God's Amazing Majesty and Grace

by Phil Ware on October 13, 2003
Category: Two Minute Meditations

What a friend I've found
Closer than a brother
I have felt your touch
More intimate than lovers
Jesus! Jesus! Jesus!
Friend forever.

What a hope I've found
More faithful than a mother
It would break my heart
To ever lose each other
Jesus! Jesus! Jesus!
Friend forever.*

The first time I heard Delirious sing these words with their beautiful and simple melody, I was profoundly and emotionally touched. I was also shocked at the intimacy of the language.

Can we speak with such intimacy of our relationship with God?

Is this not bordering on the edge of sacrilege?

Are we not treading on holy ground with muddy human sandals to speak so freely?

What about respect for God's awesome and majestic holiness? After all, when God came to give his law at Mt. Sinai, Moses and Joshua cordoned off the area around the mountain to protect the people from the LORD's awesome presence. When the Ark of the Covenant was returned to God's people and Uzzah touched it trying to steady it, he was struck dead for touching God's holy presence. How can we dare speak so intimately, so passionately, with such familiarity with our holy and majestic God?

We dare because of grace!

We can because of the Holy Spirit!

We must because of God's desire to draw near and walk with us, his children, in the cool of the day just as he did before intimate fellowship was broken because of sin.

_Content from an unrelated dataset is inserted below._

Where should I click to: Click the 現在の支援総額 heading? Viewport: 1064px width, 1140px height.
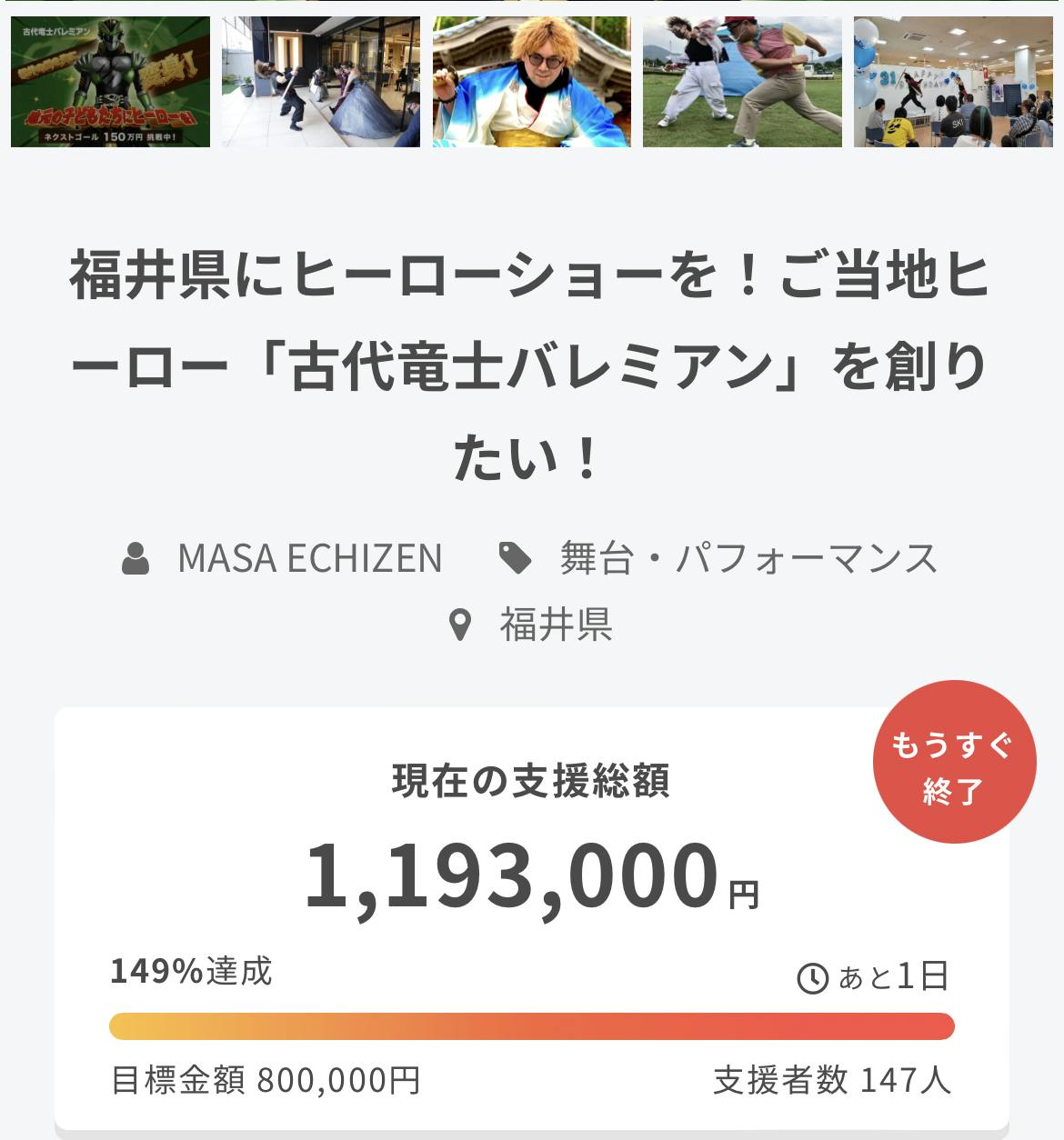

Such intimacy, such tenderness, is not a denial of the holiness of God, but a testimony to what only God can do — bridge the distance between the One who is eternal, immortal, invisible, and almighty with what is fallible, flawed, mortal, fleshly, and impotent.

God's own testimony of this majesty and grace can be found in a place rich with reverence for his majesty and with hushed awe at his grace (Sometime readIsaiah 40-66 highlighting the names and descriptions used for God in these chapters that surround the following statement!):

For thus says the high and lofty one who inhabits eternity, whose name is Holy: I dwell in the high and holy place, and also with those who are contrite and humble in spirit, to revive the spirit of the humble, and to revive the heart of the contrite. (Isaiah 57:15 NRSV)

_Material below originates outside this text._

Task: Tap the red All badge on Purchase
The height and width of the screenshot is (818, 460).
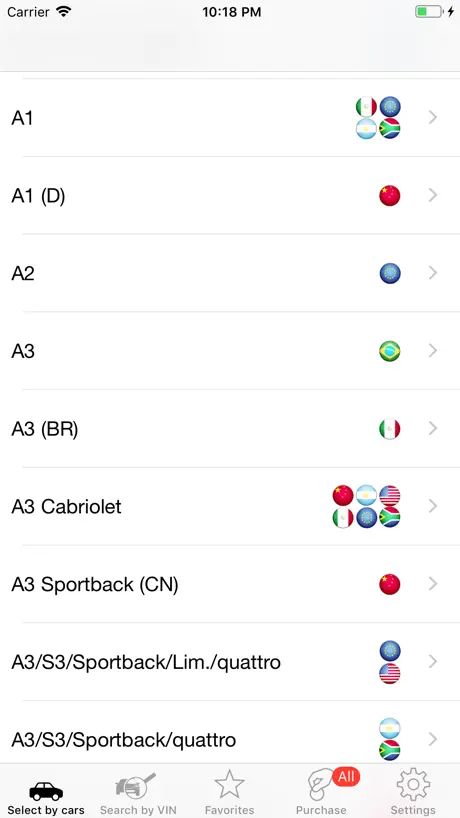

The apostle Paul reminds us of our amazing relationship with the holy and transcendent God which is based solely on God's merciful and transforming grace:

For all who are led by the Spirit of God are children of God. For you did not receive a spirit of slavery to fall back into fear, but you have received a spirit of adoption. When we cry, "Abba! Father!" it is that very Spirit bearing witness with our spirit that we are children of God ... (Romans 8:14-16 NRSV)

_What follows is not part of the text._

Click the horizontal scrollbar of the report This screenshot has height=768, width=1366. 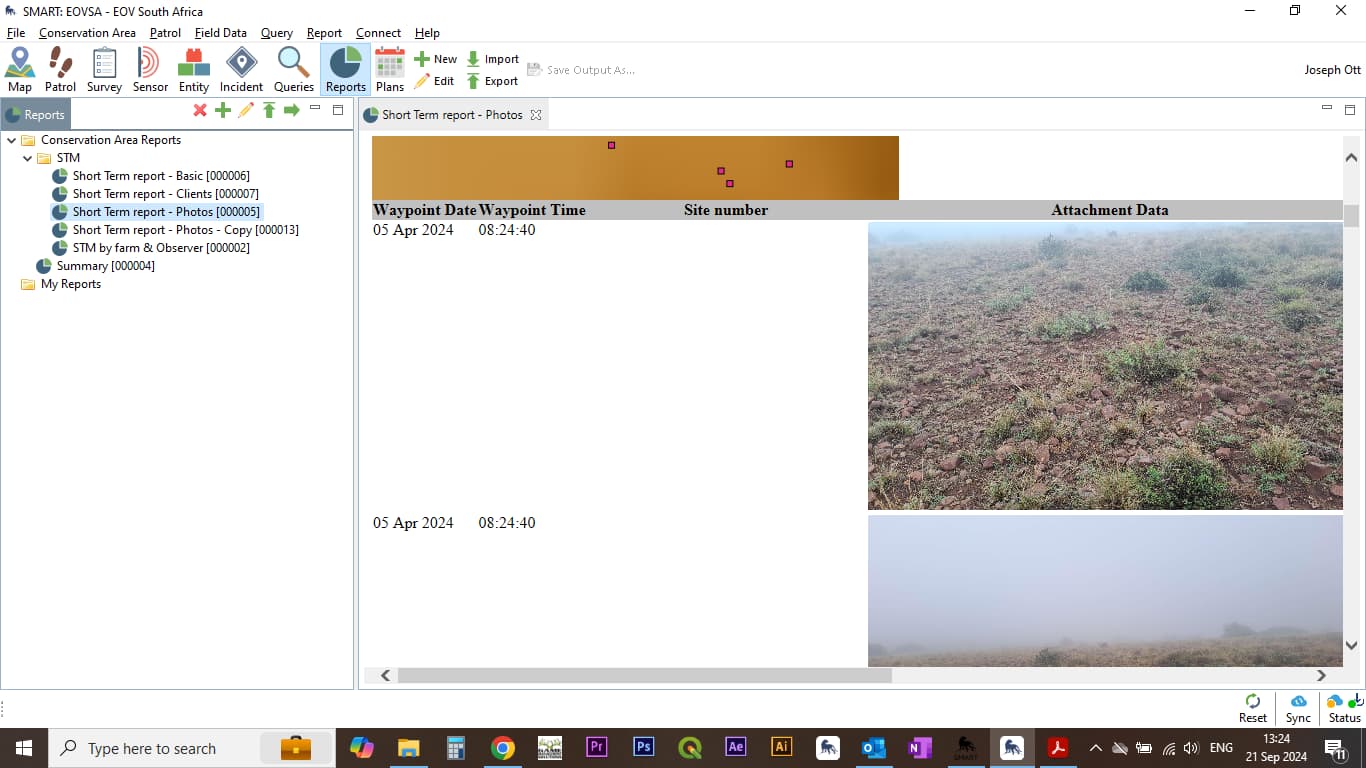[644, 676]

With the word "Abba" — the very word that our Savior used to address the Father in the garden where he pleaded for deliverance and yet submitted himself to the Father's purposes (Mark 14:36) — we are given entrance into the amazing world of God's majesty and grace. "Ab-ba, ab-ba" are often the first syllables vocalized by babies. Very young children used the word "abba" in Jesus' day to call upon their fathers. The word is an intimate term of total dependency and respect. It is about as close as we can get in human language to the collision of the holy and the earthbound; a collision that we see in God's majesty and God's grace. "Abba" is a reminder of God's intimate majesty provided by his grace in Jesus and the gift of the Holy Spirit.

Please! Don't mistake these thoughts as a plea for us to be "chummy" with God. The song by Delirious, the self-revelation of God to Isaiah, the gift of the word "Abba" as our name to address God are never meant to make God our buddy and pal. Instead, they should drive us to our knees in recognition that God, the Almighty and holy one of eternal ages, has loved us so much that he bridged the distance to draw near and bring us into his holy presence by his grace. Our hearts should be filled to bursting with the profound realization that he longs to draw near to us and has made it possible for us to stand in his presence as his holy children, crying "Abba" because of Jesus — our friend forever who shared with us God's amazing majesty and grace.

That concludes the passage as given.